Re: IO related waits - Mailing list pgsql-general

From Adrian Klaver
Subject Re: IO related waits
Date
Msg-id 4cfe720e-4283-43fc-8d72-8fa11e2f741a@aklaver.com
Whole thread Raw
In response to Re: IO related waits  (veem v <veema0000@gmail.com>)
List pgsql-general

On 9/20/24 1:01 PM, veem v wrote:
> 
> On Thu, 19 Sept, 2024, 8:40 pm Adrian Klaver, <adrian.klaver@aklaver.com 
> <mailto:adrian.klaver@aklaver.com>> wrote:
> 
>     On 9/19/24 05:24, Greg Sabino Mullane wrote:
>      > On Thu, Sep 19, 2024 at 5:17 AM veem v <veema0000@gmail.com
>     <mailto:veema0000@gmail.com>
> 
>      > This is really difficult to diagnose from afar with only snippets of
>      > logs and half-complete descriptions of your business logic.
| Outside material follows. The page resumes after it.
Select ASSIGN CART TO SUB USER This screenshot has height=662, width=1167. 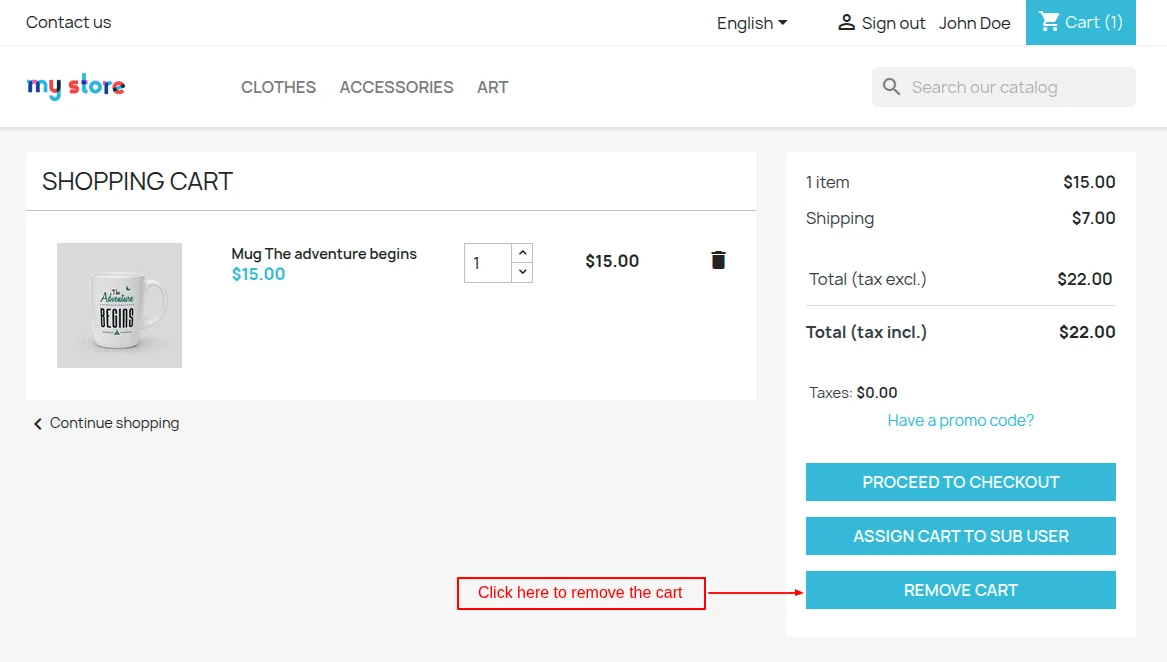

Pull
>      > everyone involved into a room with a whiteboard, and produce a
>     document
>      > describing exactly what your application does, and how it is
>     doing it.
>      > Switch from reactive to proactive.
> 
> 
> Able to reproduce this deadlock graph as below.  Now my question is , 
> this is a legitimate scenario in which the same ID can get inserted from 
> multiple sessions and in such cases it's expected to skip that (thus "On 
> conflict Do nothing" is used) row. But as we see it's breaking the code

Yeah, as I see it that would not work with concurrent uncommitted 
sessions as it would be unresolved whether a conflict actually exists 
until at least one of the sessions completes.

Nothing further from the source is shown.